Make the most of light

Typical situation: someone sits with their back to the window, and as a result, they're too dark in the photo. These are my tips for backlit situations, a bright sun or beautiful night photography.

1. Face in the shade? Turn toward the light!

As you can see, she sits facing away from the window. Hardly ideal that her face is in the shadow - we can't see her beautiful face!
The solution is simple: ask them to turn around and face the light. Now the sun will strike them in a quite glorious fashion!

2. Backlight problems? Make the photo lighter

In the instance that you have to deal with the backlight from a window, there is a simple solution. Take the image in the photo below, the subject is in the shade and her face is barely visible. Simply change the lighting manually on your camera! You will more than likely have the + - symbols on your camera, just increase/decrease your lighting to suit your photo. Easy!.
The lighting from the window results in her looking very dark in this photo.
By simply adjusting the lighting manually on your camera (as outlined above), you can see how much more clear and sharp she is in this image.

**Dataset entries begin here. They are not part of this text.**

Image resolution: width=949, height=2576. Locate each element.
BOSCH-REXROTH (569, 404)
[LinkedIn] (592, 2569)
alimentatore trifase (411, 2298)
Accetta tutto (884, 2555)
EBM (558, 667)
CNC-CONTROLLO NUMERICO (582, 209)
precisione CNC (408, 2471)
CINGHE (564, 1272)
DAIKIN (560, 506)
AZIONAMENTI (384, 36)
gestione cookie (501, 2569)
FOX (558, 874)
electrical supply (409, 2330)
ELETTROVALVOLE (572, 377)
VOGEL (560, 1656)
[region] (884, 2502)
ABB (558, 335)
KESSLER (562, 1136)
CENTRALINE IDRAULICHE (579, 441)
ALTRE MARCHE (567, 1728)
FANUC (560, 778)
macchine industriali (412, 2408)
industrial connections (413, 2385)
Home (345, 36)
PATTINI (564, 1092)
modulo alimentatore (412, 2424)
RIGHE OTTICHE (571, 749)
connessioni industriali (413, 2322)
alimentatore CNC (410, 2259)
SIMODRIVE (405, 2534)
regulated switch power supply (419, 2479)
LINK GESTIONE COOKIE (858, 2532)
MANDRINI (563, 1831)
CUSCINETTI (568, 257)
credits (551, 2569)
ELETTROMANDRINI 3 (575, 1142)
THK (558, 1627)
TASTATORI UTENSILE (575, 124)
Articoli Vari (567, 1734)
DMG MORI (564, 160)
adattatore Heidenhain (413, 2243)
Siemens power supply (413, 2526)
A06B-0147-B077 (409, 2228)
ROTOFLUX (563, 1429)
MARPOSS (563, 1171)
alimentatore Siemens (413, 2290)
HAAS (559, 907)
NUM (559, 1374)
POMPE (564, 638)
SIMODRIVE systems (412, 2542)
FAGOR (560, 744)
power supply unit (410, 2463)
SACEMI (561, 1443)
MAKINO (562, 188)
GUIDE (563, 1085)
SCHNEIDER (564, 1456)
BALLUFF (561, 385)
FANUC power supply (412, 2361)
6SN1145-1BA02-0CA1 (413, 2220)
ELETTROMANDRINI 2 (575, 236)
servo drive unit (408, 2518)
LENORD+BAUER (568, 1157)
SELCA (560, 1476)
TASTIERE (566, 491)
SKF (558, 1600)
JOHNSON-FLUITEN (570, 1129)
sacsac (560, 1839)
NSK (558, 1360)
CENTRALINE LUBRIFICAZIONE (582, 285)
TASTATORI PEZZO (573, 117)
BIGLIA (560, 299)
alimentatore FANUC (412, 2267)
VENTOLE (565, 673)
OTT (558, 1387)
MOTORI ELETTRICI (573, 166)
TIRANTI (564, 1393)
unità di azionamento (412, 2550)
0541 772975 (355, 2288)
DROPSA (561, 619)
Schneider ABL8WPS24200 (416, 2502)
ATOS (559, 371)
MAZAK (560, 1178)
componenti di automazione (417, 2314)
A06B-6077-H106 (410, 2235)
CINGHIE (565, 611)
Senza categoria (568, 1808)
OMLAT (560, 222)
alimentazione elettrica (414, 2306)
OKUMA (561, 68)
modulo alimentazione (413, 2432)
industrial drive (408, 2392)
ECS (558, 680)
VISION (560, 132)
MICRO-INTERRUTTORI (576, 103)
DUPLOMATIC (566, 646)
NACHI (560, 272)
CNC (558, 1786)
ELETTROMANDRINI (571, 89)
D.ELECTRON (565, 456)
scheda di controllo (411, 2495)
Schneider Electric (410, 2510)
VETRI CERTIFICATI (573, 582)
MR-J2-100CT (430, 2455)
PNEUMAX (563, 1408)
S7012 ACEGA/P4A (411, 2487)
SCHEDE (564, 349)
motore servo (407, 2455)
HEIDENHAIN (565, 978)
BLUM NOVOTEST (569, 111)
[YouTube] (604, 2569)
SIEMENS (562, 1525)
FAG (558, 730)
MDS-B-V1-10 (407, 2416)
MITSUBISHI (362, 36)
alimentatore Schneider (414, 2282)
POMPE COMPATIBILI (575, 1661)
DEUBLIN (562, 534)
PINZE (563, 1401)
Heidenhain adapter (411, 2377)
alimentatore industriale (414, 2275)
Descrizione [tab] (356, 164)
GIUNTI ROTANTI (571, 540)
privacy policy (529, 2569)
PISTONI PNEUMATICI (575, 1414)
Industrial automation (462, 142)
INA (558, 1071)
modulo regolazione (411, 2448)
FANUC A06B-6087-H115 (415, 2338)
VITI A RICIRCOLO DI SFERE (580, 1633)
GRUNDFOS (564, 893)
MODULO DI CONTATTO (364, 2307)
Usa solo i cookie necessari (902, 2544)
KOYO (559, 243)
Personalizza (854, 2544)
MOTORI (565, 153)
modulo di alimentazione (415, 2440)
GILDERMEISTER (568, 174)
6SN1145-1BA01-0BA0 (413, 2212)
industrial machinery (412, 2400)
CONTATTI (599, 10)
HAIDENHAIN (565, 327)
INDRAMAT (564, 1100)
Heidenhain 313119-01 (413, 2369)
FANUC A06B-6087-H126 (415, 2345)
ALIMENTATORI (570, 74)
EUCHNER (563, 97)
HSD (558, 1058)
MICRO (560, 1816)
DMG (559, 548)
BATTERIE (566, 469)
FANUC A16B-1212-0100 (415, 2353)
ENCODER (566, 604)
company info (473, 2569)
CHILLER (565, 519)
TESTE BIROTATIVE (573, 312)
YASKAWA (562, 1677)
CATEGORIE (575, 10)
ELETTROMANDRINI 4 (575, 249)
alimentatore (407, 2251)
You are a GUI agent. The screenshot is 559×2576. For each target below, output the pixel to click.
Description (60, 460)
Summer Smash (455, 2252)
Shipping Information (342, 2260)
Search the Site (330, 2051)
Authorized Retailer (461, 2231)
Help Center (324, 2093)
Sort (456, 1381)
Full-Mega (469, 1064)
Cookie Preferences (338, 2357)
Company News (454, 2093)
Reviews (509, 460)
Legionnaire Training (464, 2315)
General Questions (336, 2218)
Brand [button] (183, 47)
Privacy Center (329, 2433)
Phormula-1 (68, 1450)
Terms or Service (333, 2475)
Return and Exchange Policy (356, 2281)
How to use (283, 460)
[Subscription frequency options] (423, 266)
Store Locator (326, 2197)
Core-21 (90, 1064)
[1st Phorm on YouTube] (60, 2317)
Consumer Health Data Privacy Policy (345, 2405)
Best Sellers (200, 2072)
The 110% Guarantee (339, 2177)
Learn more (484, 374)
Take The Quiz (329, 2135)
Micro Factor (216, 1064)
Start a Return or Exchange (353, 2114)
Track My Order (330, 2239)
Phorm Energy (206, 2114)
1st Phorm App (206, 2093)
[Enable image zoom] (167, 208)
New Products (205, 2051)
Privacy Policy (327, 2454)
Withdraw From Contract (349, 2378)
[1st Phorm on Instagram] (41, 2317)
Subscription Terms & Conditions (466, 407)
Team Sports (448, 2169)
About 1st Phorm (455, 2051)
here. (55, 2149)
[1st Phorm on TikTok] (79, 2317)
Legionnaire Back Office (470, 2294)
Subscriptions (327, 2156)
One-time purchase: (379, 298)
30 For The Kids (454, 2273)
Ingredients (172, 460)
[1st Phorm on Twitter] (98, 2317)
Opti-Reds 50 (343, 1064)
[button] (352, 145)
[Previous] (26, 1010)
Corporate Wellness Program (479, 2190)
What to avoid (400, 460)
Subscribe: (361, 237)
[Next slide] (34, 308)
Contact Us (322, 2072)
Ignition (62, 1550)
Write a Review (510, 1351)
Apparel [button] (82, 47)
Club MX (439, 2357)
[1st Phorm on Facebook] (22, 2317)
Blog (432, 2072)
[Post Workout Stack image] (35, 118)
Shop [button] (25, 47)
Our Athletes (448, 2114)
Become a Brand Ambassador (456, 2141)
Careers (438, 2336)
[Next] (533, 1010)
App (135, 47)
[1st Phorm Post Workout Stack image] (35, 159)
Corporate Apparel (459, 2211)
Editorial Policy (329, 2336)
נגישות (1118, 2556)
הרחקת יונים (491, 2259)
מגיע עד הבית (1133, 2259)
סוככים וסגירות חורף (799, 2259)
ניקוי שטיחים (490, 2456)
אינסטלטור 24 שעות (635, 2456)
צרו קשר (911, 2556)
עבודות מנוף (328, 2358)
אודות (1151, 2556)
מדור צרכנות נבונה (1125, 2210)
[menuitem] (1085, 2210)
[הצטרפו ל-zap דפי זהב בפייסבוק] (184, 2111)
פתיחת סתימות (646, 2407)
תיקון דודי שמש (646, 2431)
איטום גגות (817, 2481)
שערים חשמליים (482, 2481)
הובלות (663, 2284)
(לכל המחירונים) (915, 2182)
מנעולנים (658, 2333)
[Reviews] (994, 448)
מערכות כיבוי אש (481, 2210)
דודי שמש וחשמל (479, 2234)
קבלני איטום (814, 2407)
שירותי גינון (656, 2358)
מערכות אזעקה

3. A beautiful picture ruined by bright sunlight

Bright sun directly in the eyes is going to make even the most seasoned model squint!
By simply taking a step back and using the natural shade provided from the tree, we can now see our subjects eyes (which always helps)!

4. Night Photography: turn the flash off for more atmosphere

The camera flash is standard in low light (such as late evening). Try turning off the flash to create more atmosphere in your pictures. This will really capture the pure beauty of the street (if you’re in to that kind of thing).
This is an ordinary photo on automatic mode (ie with flash). As you can see in this picture there is little atmosphere.
With the flash turned off, the camera should now illuminate long (turn S or Tv mode for example). Use a tripod or a wall to place the camera. In this photo the flash is turned off, and the iso put up (iso 3200). There is no need for a tripod here, the disadvantage being that issues may occur, resulting in the white dots in this picture.